JOURNAL ARTICLE

Nutritional status of patients with biliary atresia and autoimmune hepatitis related to serum levels of vitamins A, D and E

Margareth L G Saron, Helena T Godoy, Gabriel Hessel
Arquivos de Gastroenterologia 2009, 46 (1): 62-8
19466312

CONTEXT: Chronic liver disease may induce to malabsorption of lipids and fat-soluble vitamins, leading to injury of nutritional status.

OBJECTIVES: To evaluate the nutritional status of pediatric-age patients with autoimmune hepatitis and biliary atresia related to serum levels of vitamins A, D and E and the disease severity.

METHODS: This controlled transverse study, evaluated the patients with autoimmune hepatitis and biliary atresia and a reference group paired by sex and age.
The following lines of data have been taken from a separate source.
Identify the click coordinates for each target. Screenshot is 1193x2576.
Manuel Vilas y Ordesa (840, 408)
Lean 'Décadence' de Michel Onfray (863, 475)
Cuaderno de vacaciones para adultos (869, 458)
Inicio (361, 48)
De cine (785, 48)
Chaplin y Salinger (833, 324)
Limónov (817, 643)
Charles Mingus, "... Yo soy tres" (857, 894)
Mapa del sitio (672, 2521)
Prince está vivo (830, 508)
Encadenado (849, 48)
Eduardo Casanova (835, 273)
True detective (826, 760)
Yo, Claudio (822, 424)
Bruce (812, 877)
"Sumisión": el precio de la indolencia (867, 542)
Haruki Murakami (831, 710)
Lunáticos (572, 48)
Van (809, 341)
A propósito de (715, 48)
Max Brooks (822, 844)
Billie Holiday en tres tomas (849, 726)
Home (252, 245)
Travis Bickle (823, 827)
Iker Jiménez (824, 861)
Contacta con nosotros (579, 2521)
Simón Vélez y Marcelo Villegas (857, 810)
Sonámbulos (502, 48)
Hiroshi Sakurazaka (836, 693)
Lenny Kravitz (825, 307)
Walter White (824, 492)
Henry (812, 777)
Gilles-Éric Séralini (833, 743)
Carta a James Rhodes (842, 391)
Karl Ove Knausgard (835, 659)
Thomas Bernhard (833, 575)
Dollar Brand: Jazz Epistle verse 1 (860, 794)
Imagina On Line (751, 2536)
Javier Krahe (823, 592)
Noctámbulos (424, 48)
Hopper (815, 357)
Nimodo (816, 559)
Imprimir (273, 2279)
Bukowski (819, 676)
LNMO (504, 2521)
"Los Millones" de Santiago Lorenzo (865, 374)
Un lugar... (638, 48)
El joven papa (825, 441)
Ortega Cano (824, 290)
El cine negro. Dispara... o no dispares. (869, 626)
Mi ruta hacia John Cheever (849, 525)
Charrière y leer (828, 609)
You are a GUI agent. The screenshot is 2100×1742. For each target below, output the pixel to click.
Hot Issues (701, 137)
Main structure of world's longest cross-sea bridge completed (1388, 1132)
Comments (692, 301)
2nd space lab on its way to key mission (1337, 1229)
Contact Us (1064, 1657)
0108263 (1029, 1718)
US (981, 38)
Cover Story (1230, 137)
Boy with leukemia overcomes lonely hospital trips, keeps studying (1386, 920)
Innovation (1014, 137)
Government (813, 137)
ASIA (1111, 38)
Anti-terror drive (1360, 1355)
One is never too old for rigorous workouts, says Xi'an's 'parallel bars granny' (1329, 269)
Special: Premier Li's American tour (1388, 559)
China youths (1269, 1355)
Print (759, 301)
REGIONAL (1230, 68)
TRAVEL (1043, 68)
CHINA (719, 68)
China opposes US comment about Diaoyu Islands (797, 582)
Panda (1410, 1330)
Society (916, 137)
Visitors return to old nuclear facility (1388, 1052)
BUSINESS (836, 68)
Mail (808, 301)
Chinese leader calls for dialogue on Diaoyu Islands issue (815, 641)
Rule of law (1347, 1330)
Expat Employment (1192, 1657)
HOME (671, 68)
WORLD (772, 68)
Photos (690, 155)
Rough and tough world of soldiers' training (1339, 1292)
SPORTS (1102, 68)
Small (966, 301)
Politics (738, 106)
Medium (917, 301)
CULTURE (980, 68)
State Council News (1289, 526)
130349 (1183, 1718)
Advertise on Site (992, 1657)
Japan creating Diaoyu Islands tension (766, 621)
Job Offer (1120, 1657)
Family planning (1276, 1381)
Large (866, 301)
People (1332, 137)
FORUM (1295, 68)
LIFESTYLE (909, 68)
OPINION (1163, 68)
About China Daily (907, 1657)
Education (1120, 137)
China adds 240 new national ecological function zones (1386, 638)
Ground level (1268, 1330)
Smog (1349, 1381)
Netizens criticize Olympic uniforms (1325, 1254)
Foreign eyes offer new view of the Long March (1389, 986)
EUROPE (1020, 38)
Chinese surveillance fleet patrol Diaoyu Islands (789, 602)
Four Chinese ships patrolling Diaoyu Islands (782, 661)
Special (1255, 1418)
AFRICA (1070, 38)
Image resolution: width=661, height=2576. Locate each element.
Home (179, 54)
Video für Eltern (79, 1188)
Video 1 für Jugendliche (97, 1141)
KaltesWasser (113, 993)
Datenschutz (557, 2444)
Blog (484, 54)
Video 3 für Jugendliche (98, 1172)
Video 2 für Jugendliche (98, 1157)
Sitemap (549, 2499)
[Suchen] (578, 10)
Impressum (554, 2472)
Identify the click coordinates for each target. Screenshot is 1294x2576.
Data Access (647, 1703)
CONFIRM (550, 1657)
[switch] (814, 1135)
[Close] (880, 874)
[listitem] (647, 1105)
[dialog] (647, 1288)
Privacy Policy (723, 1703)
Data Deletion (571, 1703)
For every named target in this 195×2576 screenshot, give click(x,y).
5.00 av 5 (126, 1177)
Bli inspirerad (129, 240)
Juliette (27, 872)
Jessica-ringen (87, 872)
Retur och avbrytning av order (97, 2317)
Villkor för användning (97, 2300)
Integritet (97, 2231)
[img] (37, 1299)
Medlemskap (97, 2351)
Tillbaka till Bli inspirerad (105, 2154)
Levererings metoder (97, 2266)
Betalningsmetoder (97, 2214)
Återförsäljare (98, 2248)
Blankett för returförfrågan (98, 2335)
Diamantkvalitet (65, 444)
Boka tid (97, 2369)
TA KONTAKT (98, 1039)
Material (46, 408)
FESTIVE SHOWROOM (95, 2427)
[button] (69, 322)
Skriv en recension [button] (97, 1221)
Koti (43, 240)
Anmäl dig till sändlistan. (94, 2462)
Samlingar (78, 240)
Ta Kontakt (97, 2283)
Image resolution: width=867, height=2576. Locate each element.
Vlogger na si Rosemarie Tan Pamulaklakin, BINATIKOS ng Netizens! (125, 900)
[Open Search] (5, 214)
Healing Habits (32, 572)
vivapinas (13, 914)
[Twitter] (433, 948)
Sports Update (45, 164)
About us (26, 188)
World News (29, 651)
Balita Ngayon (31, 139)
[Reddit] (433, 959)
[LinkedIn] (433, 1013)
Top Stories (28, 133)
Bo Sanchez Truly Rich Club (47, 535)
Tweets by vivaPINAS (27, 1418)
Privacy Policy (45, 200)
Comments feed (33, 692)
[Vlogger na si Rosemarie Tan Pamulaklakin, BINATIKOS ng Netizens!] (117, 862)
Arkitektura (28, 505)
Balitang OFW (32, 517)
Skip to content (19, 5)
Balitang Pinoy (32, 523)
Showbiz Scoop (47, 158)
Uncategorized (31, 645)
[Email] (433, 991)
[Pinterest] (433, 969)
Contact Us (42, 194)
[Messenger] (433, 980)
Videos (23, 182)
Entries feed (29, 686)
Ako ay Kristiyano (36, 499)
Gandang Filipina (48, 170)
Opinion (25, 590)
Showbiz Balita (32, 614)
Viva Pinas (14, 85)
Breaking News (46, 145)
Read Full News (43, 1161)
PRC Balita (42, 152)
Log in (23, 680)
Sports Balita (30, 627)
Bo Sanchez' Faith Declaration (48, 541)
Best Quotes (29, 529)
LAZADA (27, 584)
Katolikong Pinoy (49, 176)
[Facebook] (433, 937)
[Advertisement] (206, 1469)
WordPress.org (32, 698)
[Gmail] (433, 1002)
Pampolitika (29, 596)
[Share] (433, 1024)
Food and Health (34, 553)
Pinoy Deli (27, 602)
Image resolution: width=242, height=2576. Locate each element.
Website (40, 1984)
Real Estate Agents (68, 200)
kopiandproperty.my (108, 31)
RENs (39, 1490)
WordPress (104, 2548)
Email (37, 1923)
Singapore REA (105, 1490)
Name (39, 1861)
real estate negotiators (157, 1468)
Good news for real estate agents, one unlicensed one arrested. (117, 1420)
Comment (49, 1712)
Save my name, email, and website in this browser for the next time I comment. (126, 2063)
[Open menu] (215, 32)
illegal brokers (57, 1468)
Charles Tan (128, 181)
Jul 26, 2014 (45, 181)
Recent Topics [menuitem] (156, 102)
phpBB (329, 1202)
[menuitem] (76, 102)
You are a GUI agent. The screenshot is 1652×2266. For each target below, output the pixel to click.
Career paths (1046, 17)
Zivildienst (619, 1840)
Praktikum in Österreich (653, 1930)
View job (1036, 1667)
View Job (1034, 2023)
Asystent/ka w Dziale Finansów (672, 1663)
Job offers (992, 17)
The patients underwent anthropometric evaluation, alimentary inquiry and determination of serum levels of vitamins A, D and E by high performance liquid chromatography. The Mann-Whitney test, Spearman correlation coefficients and variance analysis (ANOVA) were utilized for data treatment, regarding significant difference if P<0.05.

RESULTS: The highest nutritional deficit was observed in patients with biliary atresia, mainly with cholestasis. The serum levels of vitamins A and E for the reference group changed as a function of age. The serum levels of vitamins A, D and E were higher in reference group than in patients with biliary atresia and autoimmune hepatitis together or separately. There were not difference in the serum levels of vitamins A, D and E between biliary atresia groups with cholestasis and without cholestasis. It was verified correlation between weight/age, triceps skinfold thickness, subscapular skinfold thickness, midarm circumference, midarm fat area values and vitamin A serum levels, as well as between all anthropometric indicators and vitamin E in patients with autoimmune hepatitis and biliary atresia.

CONCLUSION: The patients with biliary atresia and cholestasis presented the highest nutritional injury. The patients with biliary atresia and autoimmune hepatitis presented lower serum levels of vitamins A, D and E that in control group. There is a directly proportional correlation between vitamin serum levels, mainly vitamin E, and all anthropometric variables of biliary atresia and autoimmune hepatitis groups.